◆ **EXERCISE DETAILS**
Word for word, restate the listing; omit the pictures.
SUPPLIED DATA section start
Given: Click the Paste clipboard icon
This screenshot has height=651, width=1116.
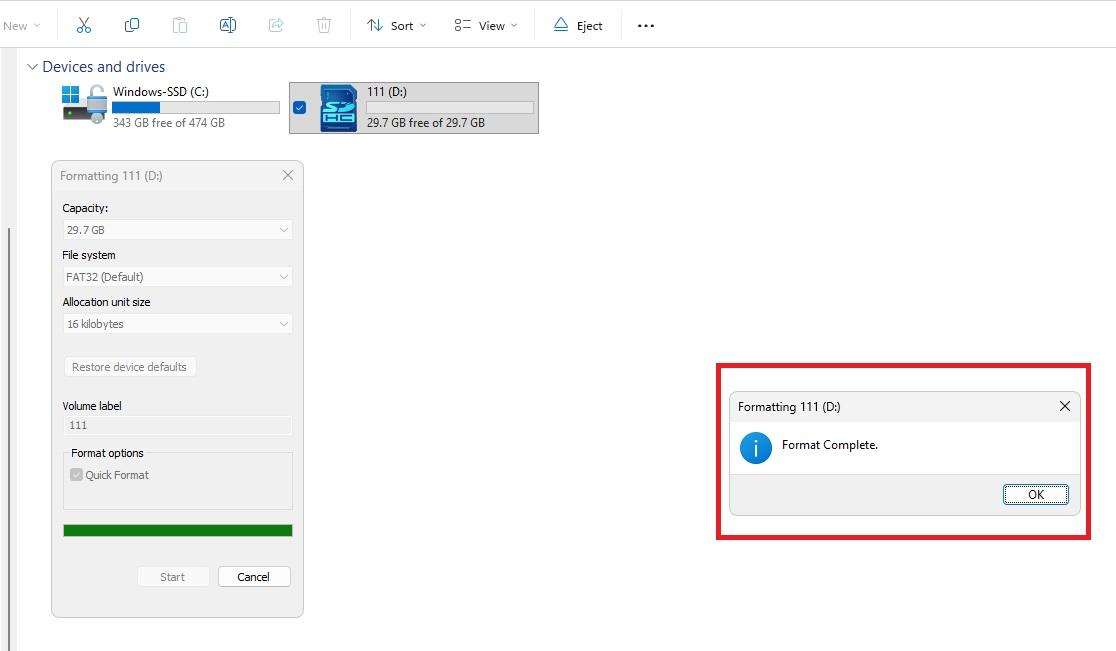Looking at the screenshot, I should coord(180,25).
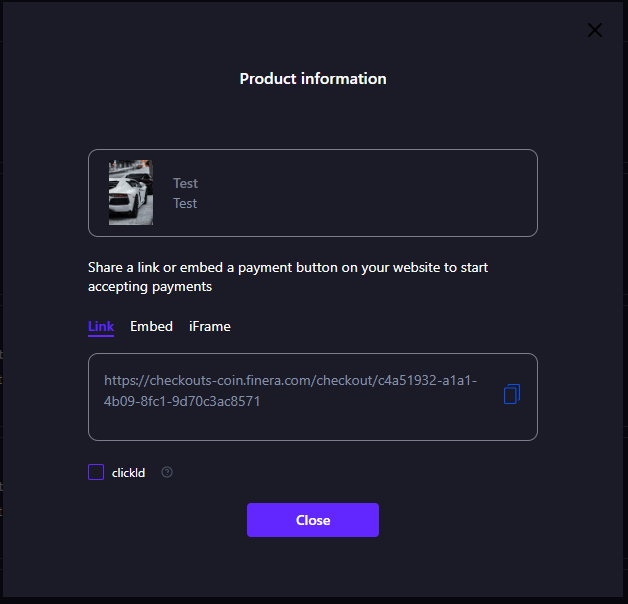Click the clickId label text
628x604 pixels.
(x=128, y=473)
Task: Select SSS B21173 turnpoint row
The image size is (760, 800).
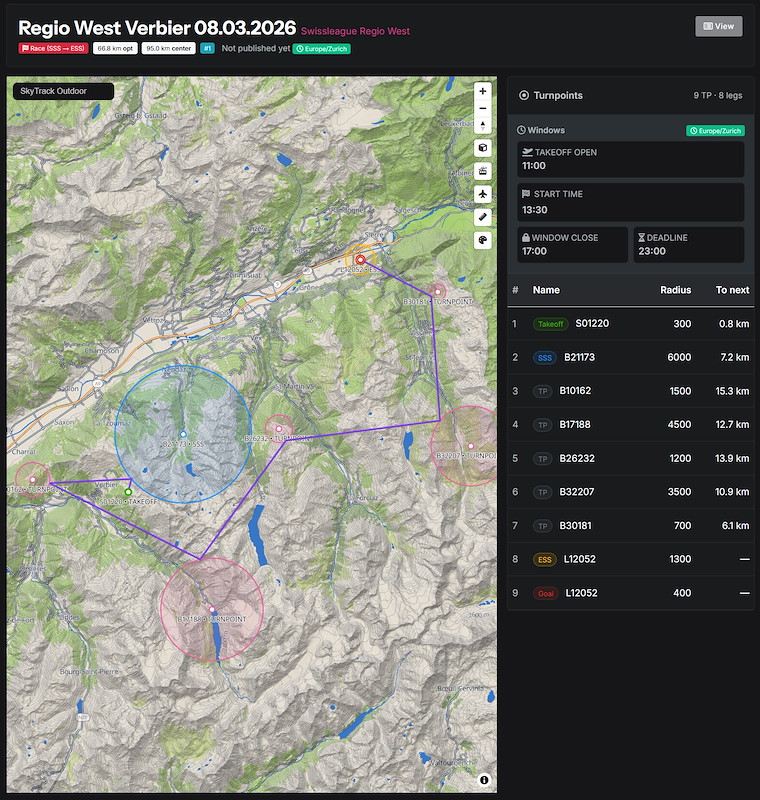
SUPPLIED DATA section end
◆ **YOUR RESPONSE**
Given: Click the Paste clipboard icon
This screenshot has height=651, width=1116.
Looking at the screenshot, I should coord(180,25).
Click the clickId label text
628x604 pixels.
(x=128, y=473)
Task: Select SSS B21173 turnpoint row
The image size is (760, 800).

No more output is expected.